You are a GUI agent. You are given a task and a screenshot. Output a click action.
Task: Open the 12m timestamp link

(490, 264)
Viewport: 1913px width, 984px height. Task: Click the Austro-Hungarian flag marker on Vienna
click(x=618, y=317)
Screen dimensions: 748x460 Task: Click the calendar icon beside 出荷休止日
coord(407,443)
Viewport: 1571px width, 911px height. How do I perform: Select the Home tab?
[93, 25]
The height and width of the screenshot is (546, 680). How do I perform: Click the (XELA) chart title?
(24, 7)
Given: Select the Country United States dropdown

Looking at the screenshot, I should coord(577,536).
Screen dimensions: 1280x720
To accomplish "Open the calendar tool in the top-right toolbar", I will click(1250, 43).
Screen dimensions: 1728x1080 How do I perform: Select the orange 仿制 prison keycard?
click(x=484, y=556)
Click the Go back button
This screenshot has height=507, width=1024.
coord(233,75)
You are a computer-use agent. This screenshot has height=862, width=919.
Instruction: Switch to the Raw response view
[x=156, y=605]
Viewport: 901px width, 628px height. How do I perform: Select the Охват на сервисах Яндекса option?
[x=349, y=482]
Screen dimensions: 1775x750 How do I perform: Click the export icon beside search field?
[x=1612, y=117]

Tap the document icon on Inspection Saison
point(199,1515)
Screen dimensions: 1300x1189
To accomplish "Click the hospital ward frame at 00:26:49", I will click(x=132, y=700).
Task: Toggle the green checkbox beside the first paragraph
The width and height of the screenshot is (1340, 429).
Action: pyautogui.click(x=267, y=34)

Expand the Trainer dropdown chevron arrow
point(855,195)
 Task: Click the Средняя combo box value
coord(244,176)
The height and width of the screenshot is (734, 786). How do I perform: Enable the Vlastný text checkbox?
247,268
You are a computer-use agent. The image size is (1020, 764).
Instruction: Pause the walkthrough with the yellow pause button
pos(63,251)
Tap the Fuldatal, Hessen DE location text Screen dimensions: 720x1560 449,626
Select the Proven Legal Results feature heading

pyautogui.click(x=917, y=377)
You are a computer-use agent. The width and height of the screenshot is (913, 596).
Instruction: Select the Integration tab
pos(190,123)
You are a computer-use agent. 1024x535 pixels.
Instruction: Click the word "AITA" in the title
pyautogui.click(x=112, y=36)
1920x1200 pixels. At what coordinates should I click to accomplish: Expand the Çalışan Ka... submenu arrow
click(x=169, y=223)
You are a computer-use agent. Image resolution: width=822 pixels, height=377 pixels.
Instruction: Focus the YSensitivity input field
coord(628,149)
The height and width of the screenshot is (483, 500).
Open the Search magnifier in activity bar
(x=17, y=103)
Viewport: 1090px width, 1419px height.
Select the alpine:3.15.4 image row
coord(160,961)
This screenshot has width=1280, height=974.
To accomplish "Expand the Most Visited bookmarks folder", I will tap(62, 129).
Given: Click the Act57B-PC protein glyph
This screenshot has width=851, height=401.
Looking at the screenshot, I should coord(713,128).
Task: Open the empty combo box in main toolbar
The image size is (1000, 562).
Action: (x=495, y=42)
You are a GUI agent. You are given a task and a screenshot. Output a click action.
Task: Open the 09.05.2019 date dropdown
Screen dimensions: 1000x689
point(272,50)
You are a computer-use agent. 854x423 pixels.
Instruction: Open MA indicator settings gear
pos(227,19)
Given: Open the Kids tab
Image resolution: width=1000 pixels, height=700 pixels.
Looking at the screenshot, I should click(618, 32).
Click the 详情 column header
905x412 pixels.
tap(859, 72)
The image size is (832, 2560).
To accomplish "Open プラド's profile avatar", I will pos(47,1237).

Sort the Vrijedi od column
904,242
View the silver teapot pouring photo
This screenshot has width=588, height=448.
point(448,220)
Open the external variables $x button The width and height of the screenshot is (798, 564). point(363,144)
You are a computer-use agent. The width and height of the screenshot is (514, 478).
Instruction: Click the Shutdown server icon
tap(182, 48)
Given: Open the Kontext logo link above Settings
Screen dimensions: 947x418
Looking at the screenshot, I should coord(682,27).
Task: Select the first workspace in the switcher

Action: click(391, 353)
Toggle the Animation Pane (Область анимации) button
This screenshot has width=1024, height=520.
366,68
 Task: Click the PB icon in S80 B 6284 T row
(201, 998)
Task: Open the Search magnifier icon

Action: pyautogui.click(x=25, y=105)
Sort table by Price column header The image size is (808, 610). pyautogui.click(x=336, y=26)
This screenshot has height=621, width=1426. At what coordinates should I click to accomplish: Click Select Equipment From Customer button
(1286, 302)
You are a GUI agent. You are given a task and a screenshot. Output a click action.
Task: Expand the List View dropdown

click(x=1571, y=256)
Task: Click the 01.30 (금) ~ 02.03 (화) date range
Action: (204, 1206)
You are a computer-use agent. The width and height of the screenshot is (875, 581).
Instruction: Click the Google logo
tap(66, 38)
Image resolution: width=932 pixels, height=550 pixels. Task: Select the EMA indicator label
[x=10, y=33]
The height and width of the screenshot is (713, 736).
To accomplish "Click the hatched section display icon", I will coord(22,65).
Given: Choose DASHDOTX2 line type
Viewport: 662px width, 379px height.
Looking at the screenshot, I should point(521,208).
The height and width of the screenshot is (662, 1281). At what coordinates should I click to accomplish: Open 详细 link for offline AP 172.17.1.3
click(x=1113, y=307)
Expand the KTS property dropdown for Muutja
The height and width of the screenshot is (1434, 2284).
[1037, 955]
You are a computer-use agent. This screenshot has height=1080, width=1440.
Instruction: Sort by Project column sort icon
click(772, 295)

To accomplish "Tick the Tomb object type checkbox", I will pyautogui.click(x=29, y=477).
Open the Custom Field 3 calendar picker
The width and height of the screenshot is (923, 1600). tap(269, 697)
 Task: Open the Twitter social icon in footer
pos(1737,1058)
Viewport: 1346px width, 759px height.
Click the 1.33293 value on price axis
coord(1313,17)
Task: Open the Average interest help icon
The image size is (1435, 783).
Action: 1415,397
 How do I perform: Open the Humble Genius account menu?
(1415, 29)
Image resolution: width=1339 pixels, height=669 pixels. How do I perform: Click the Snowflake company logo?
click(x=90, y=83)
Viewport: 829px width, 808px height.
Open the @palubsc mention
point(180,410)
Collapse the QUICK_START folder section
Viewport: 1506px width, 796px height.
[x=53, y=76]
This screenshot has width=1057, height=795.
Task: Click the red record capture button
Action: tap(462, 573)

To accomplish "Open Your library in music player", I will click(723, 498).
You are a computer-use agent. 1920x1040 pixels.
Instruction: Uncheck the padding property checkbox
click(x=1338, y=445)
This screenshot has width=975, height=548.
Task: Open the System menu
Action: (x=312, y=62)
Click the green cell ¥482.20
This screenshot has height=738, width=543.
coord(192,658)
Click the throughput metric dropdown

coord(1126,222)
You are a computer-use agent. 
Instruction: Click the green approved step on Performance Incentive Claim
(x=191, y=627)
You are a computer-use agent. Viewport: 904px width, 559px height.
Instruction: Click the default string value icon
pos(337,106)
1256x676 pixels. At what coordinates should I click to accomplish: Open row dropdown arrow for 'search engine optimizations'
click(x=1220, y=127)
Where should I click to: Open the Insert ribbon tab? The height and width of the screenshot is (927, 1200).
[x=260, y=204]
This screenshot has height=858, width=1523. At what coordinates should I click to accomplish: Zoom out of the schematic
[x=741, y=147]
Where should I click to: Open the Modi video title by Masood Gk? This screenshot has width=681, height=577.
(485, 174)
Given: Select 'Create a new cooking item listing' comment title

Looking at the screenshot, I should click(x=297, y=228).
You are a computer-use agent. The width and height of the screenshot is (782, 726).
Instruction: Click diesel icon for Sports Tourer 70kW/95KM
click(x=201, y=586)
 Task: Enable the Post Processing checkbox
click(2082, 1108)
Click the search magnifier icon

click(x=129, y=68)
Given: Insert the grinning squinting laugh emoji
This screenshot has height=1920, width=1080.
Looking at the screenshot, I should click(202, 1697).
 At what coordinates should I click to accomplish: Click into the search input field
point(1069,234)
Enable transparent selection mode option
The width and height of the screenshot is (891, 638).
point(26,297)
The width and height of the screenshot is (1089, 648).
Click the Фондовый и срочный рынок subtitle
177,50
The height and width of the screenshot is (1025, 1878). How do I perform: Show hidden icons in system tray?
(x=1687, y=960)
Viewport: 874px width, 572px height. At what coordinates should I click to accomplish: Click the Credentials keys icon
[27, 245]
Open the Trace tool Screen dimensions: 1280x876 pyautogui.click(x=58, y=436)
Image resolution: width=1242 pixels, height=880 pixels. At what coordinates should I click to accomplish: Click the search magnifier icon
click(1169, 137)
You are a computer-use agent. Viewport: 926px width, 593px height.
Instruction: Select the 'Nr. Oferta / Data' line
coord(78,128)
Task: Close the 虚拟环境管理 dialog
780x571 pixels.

===

Going down the listing above, begin printing at the line with "Screen dimensions: 1300x1189" and finish with the line with "Task: Toggle the", exactly as they appear.

## [Task result]
Screen dimensions: 1300x1189
To accomplish "Click the hospital ward frame at 00:26:49", I will click(x=132, y=700).
Task: Toggle the green checkbox beside the first paragraph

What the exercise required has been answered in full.